Ouvi vagamente enquanto explicava a ele porque não atendera a seus chamados. Estava vendo o interior da cabana e sentindo todos os cheiros que exalava. Banho fresco, flores, frutas. Tão diferente dos que me rodeavam. Totalmente feminino. A decoração era simples e rústica parecendo não combinar com ela e lembrei-me que era de seu pai antes. A um canto um cavalete virado para a parede. Antônio disse que era artista. Senti curiosidade em olhar para ver o que pintava e como era o estilo, cores e luzes que usava e também o tema. Queria ver aquela tela. Conheceria muito sobre ela apenas de ver uma de suas pinturas e só a boa educação impediu de desvirá-la para olhar. Mais tarde talvez me mostrasse se pedisse e pediria certamente. Neste momento encerrou a ligação e virou-se para mim, dizendo:

- Desculpe. Antônio se esqueceu de avisar quando nos falamos na vila e passou o dia tentando falar comigo, sem conseguir. Estava preocupado, já. – Parecia realmente constrangida.

- Não se preocupe. Estas coisas acontecem. – Apesar de tudo esclarecido ela continuava quieta, olhando para os dedos dos pés e parecia triste ou era imaginação? – Está tudo bem agora?

- Está. – Respondeu. E continuou imóvel. Nada parecia estar bem.

- O que houve? – Arrisquei perguntar. Ela suspirou, caminhou até a cama e sentou na borda lateral, com joelhos unidos apoiando o queixo em ambas as mãos antes de responder. Parecia frágil e pequena e contra a vontade consciente meu instinto era de pegá-la no colo e consolar até que sua perturbação desaparecesse e ela sorrisse novamente. Imaginei qual seria a sensação de abraçar seu corpo miúdo contra o meu. Deveria ser como pegar ao colo um animalzinho, mas melhor. A pele dela seria mais suave e agradável que pêlos, por mais macios que estes pudessem ser.

- É uma festa de boas vindas e não um jantar com sua família como pensei. – Disse como se isto explicasse tudo.

- E isto é um problema? – Não consegui entender seu raciocínio. Sentei-me em uma das cadeiras da mesa para me impedir de ir até ela.

- Não me saio muito bem com festas. Tenho problemas com sons altos e além disto... Não conheço ninguém além de Antônio. Ficarei perdida no meio de todo mundo.

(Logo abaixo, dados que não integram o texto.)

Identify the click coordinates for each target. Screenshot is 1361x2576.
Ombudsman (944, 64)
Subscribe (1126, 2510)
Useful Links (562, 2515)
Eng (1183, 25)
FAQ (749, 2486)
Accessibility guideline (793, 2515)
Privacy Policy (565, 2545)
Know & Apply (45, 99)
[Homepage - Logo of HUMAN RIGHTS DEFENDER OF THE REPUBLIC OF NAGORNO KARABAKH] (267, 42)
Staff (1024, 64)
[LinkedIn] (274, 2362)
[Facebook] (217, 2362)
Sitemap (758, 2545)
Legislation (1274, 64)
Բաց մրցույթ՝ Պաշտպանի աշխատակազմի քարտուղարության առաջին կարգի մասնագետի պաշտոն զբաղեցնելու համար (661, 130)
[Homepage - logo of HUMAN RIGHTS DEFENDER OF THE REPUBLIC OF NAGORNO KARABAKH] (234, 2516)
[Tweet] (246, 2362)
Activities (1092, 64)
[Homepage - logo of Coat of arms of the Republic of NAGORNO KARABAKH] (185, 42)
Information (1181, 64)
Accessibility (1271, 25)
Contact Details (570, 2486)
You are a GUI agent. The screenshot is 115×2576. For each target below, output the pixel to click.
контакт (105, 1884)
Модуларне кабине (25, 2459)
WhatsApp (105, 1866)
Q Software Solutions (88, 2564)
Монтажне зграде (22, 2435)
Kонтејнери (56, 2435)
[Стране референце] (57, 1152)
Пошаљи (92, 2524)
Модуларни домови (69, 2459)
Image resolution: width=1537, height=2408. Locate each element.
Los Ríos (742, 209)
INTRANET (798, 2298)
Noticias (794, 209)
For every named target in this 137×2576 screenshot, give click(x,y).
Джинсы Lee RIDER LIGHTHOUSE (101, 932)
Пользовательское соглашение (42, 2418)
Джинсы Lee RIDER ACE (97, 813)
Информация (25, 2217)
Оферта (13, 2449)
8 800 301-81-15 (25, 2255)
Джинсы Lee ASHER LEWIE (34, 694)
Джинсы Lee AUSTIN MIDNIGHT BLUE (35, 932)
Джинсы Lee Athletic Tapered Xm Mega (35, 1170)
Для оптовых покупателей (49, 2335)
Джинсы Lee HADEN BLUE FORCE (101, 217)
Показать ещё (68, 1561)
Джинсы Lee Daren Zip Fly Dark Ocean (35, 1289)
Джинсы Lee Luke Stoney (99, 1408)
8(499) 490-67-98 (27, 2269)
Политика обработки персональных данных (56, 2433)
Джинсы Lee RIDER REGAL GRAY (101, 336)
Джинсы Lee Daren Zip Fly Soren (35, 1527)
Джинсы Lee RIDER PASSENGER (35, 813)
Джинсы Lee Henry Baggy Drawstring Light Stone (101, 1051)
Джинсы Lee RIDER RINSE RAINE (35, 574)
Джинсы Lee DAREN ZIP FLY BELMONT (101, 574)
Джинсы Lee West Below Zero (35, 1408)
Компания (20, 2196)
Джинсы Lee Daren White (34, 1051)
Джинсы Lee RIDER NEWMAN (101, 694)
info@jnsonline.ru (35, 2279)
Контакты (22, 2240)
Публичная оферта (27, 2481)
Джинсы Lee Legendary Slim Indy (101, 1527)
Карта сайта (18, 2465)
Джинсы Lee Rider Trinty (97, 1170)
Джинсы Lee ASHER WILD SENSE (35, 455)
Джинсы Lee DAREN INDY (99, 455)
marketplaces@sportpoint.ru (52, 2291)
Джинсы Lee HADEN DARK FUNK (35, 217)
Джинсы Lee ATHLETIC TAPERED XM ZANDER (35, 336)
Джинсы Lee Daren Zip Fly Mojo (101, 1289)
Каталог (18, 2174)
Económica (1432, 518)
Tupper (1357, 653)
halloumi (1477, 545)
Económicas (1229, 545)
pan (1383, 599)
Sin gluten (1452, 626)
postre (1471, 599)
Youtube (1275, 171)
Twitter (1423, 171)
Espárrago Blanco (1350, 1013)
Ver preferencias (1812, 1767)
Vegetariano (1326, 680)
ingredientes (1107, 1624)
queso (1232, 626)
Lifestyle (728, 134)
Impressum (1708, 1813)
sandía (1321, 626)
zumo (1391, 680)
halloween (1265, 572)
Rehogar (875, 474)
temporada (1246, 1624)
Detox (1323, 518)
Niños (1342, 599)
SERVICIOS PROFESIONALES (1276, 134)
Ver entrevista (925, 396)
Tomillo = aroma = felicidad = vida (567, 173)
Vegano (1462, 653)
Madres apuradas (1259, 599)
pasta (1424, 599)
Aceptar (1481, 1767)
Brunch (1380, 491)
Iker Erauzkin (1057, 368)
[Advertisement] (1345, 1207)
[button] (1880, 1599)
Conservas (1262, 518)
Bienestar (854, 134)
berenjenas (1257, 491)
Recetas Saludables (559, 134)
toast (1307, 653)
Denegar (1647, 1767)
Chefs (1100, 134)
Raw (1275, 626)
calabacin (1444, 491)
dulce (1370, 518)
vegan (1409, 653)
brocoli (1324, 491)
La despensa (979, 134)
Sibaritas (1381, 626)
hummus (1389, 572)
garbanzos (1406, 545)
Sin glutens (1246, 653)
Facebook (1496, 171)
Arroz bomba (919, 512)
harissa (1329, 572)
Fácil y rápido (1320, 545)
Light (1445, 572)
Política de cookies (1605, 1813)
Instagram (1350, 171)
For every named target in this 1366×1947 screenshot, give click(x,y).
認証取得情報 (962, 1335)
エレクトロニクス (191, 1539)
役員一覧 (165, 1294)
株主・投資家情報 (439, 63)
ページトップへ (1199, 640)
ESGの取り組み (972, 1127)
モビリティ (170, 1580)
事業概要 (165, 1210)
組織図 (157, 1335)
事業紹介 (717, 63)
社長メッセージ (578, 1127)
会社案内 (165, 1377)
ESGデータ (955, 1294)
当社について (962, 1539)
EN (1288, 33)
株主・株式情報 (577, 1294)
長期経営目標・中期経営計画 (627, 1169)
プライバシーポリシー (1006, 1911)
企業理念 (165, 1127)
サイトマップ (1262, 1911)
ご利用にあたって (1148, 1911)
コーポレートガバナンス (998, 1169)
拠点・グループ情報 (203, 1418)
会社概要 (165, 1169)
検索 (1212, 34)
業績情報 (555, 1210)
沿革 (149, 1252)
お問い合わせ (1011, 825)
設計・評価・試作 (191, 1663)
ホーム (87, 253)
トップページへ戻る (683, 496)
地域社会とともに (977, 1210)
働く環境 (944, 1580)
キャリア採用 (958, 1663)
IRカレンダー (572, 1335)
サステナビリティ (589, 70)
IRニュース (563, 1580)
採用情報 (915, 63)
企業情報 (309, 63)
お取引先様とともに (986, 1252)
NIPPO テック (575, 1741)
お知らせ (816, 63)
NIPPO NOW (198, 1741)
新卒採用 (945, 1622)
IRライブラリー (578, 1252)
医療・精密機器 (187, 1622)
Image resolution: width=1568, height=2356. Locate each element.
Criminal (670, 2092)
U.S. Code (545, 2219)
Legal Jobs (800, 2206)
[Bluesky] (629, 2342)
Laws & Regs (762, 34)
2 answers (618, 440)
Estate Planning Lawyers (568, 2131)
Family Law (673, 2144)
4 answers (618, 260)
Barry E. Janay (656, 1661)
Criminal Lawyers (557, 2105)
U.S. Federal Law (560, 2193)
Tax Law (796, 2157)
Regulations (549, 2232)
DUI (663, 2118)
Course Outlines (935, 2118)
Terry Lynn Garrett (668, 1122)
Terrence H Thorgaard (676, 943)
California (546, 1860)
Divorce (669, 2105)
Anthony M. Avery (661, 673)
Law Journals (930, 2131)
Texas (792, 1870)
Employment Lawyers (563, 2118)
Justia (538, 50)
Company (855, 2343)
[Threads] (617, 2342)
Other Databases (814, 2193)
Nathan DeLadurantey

- São pessoas boas, simpáticas, gentis. Você vai os adorar e eles a você. Tenho certeza. Eu conheço todos, ainda que não seja íntimo de ninguém. E também não gosto de festas e som alto. Se te serve de consolo também me sentirei um peixe fora d’água. – E não estava dizendo mentira alguma. Também não sabia que era uma festa ou não teria aceitado.

- É? – Parecia duvidar.

- É – Respondi. – Podemos ficar juntos dando apoio um ao outro. Assim que você achar que ficamos por tempo suficiente ou que está em seu limite com o som, invento uma desculpa para irmos embora. O que acha? – Até mesmo eu fiquei surpreso com minha proposta. De onde saiu isto? Vim ansioso apenas para terminar o mais rápido possível aquele contato, esperando acordar amanhã novamente dono de meu eu e esquecido desta garota. Por que agora estava favorecendo uma aproximação?

- Hummm... – Considerou por alguns segundos e então pareceu decidir, levantando-se. – Está bem então. Obrigada. – E sorriu aquele sorriso da porta. Sorri de volta, meio bobo, extasiado com a mudança que se operava em seu rosto quando sorria.

- Adriel? Começamos mal, não foi? Desculpe por aquele dia na praia e por hoje também. Podemos recomeçar? Sou Maise, muito prazer. – Estendeu-me a mão, ainda sorrindo.

- Adriel, encantado. – Peguei em sua mão, que era muito pequena na minha e levei-a até meus lábios em um cumprimento mais gentil. Ela pareceu gostar, pois ficou apenas um instante em silêncio antes de rir baixinho, retirando a mão e dizendo: - Vamos então?

Concordei e ainda com a sensação de sua pele quente em minha mão, segurei a porta para que passasse e ajudei-a a entrar em meu carro.